Return each entry below word for word, leaving out any image.

▼

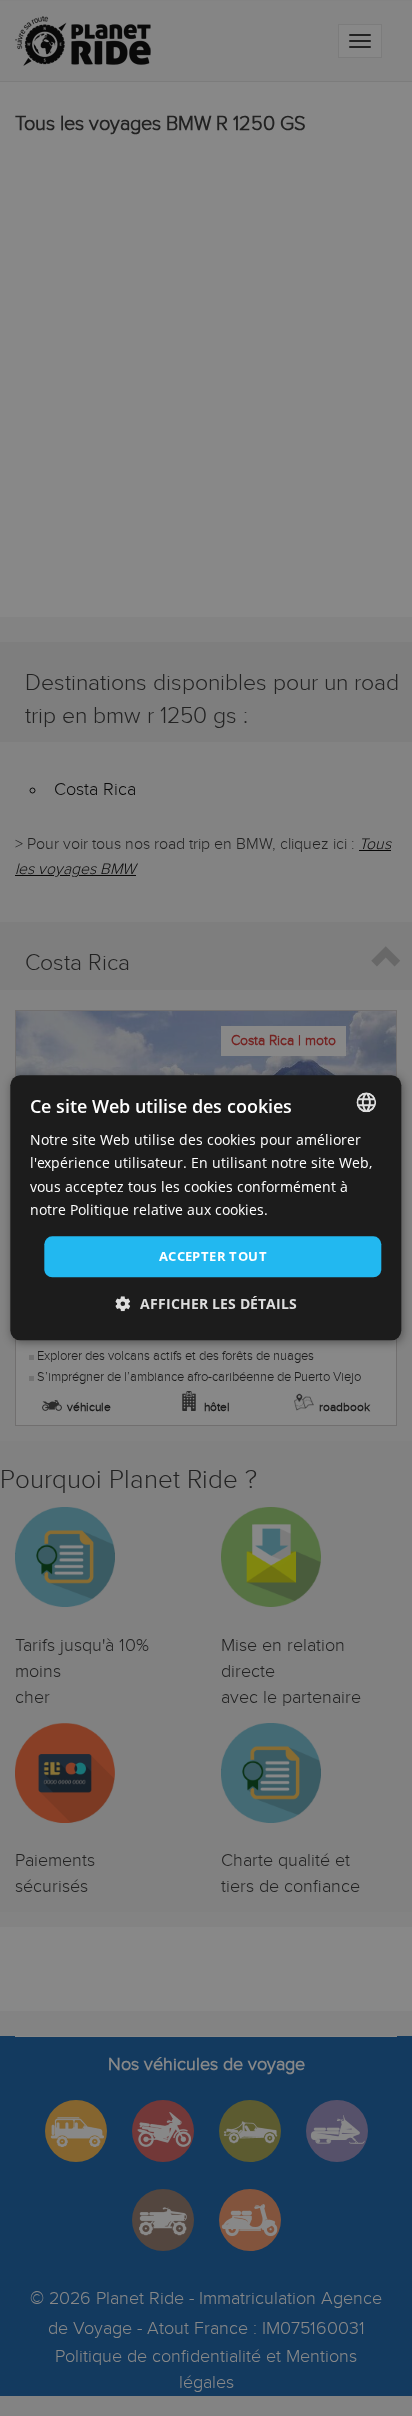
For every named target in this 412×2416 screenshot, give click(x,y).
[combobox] (367, 1102)
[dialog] (205, 1207)
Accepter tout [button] (213, 1256)
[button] (206, 1304)
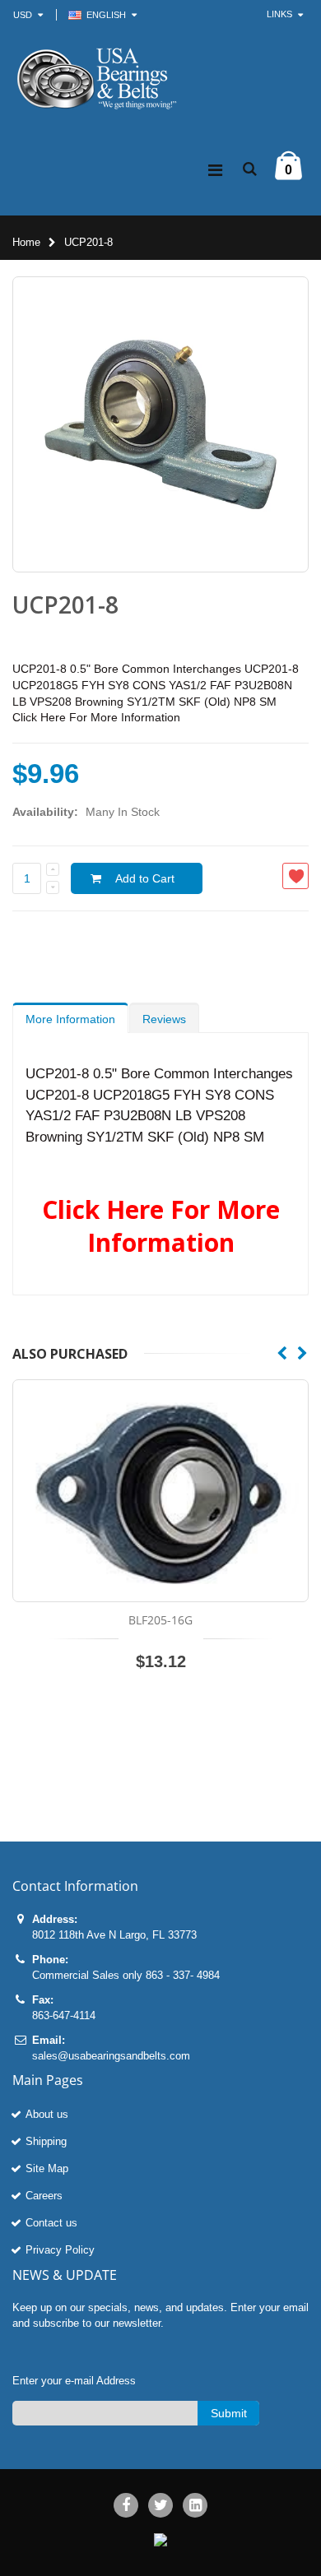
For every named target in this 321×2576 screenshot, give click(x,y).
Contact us (51, 2223)
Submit (229, 2413)
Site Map (47, 2168)
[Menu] (215, 170)
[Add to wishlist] (295, 876)
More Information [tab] (70, 1019)
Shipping (46, 2141)
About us (47, 2114)
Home (26, 242)
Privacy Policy (60, 2250)
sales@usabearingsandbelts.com (111, 2056)
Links (279, 14)
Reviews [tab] (164, 1019)
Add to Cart (144, 878)
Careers (44, 2195)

▲

=== Completed task ===
For every named target in this 412×2416 screenshot, give click(x,y).
[combobox] (367, 1102)
[dialog] (205, 1207)
Accepter tout [button] (213, 1256)
[button] (206, 1304)
For every named target in this 321×2576 screenshot, give click(x,y).
Contact us (51, 2223)
Submit (229, 2413)
Site Map (47, 2168)
[Menu] (215, 170)
[Add to wishlist] (295, 876)
More Information [tab] (70, 1019)
Shipping (46, 2141)
About us (47, 2114)
Home (26, 242)
Privacy Policy (60, 2250)
sales@usabearingsandbelts.com (111, 2056)
Links (279, 14)
Reviews [tab] (164, 1019)
Add to Cart (144, 878)
Careers (44, 2195)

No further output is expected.